Blättern wir weiter im Gästebuch. Ein süddeutscher Lehrer konstatiert sehr richtig: Die Unterschicht ist unterrepräsentiert. Und ein Ossi (gibt's das noch?) spöttelt: Wie eine DDR-Ausstellung unter umgekehrtem Vorzeichen. Zweifellos hätten die Macher dem Proletariat einen Raum widmen können, voller Lumpen, Holzlöffel und angestoßener Emailtöpfe, mit einem stinkenden Strohsack, richtiges Berliner Elend, wie es Karl Gutzkow in den »Rittern vom Geiste« sehr anschaulich beschreibt. Die Speicher des DHM dürften noch aus seiner Zeit als »Museum für Deutsche Geschichte« einiges hergeben. Aber seien wir mal ehrlich: Die Klunker der Reichen waren immer interessanter als der Plunder der Armen! Jede Krähe kann das bestätigen.
Übrigens kommt auch der Militarismus der Zeit viel zu kurz. Immerhin gewann Preußen im fraglichen Zeitraum drei richtige Kriege, gegen Dänemark, Österreich-Ungarn und Frankreich und feierte sich selbst.

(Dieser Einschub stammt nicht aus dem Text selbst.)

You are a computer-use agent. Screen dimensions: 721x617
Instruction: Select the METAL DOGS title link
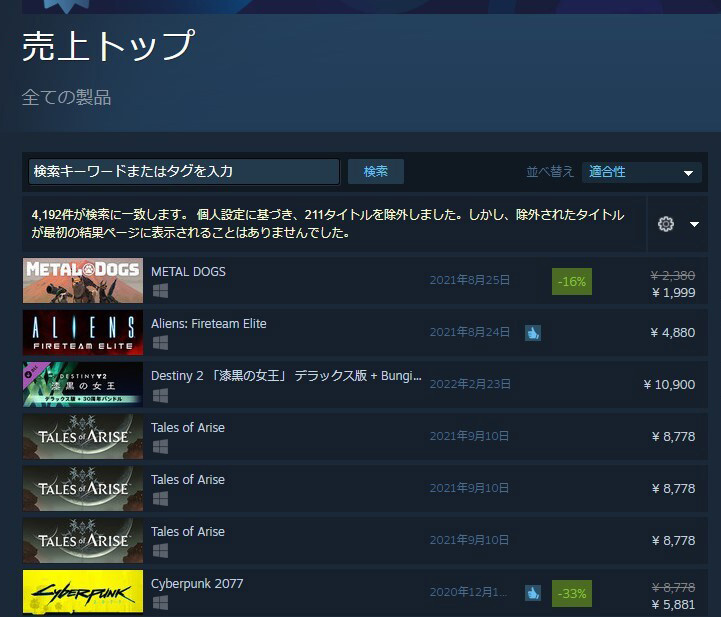point(188,272)
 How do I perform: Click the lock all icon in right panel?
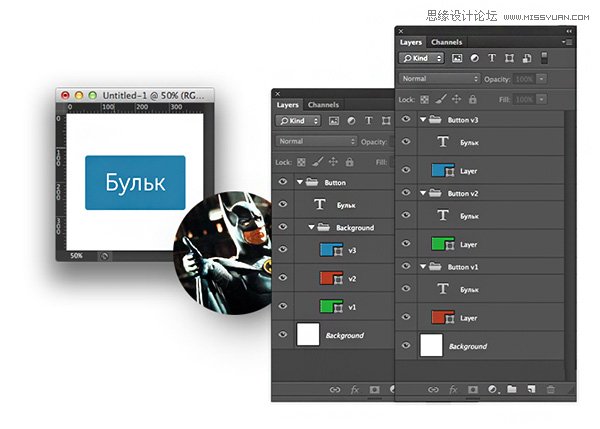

Wenigstens eine Sammlung Pickelhauben hätte man erwartet.
So gehet denn hin und bewundert seltene und staunenswerte Schaustücke und vergesst die Taschenlampe nicht. Die Expositionen im Zeughaus glänzten seit Menschengedenken durch Unausgewogenheit. Das soll uns den Genuss nicht verderben, denn in einem langen Leben bekommt man allerhand zu sehen. Und wir dürfen gespannt sein, welche Sicht auf die Geschichte uns die nächste deutsche Wende beschert.
/1/ Grimm, Deutsches Wörterbuch, Band 9, Sp. 796
/2/ Von Sombart, der als Marxist begann und als Vordenker der Konservativen Revolution endete (vgl. DBE, Bd.9, S. 367), stammt das ideale längere Einführungszitat, das alle Parteien glücklich macht.
/3/ Vgl. Heinrich Wolfgang Seidel, Erinnerungen an Heinrich Seidel, Cotta 1912, Seite 19 (Anm.)
/4/ Aus der Autografensammlung der Deutschen Gesellschaft zur Rettung Schiffbrüchiger (Katalog S. 473). Dieses Autograf wurde stark vergrößert an zentraler Stelle der Ausstellung gleichsam als Motto platziert, obwohl es mehr dem Zweiten Kaiserreich angehört.
/5/ Ein Hinweis für Chinesen: Nicht alle Deutschen haben Karl Marx vergessen, sondern nur die Sozialdemokraten.
/6/ Robert von Keudell, Fürst und Fürstin Bismarck. Stuttgart und Berlin 1901, S. 175 ff.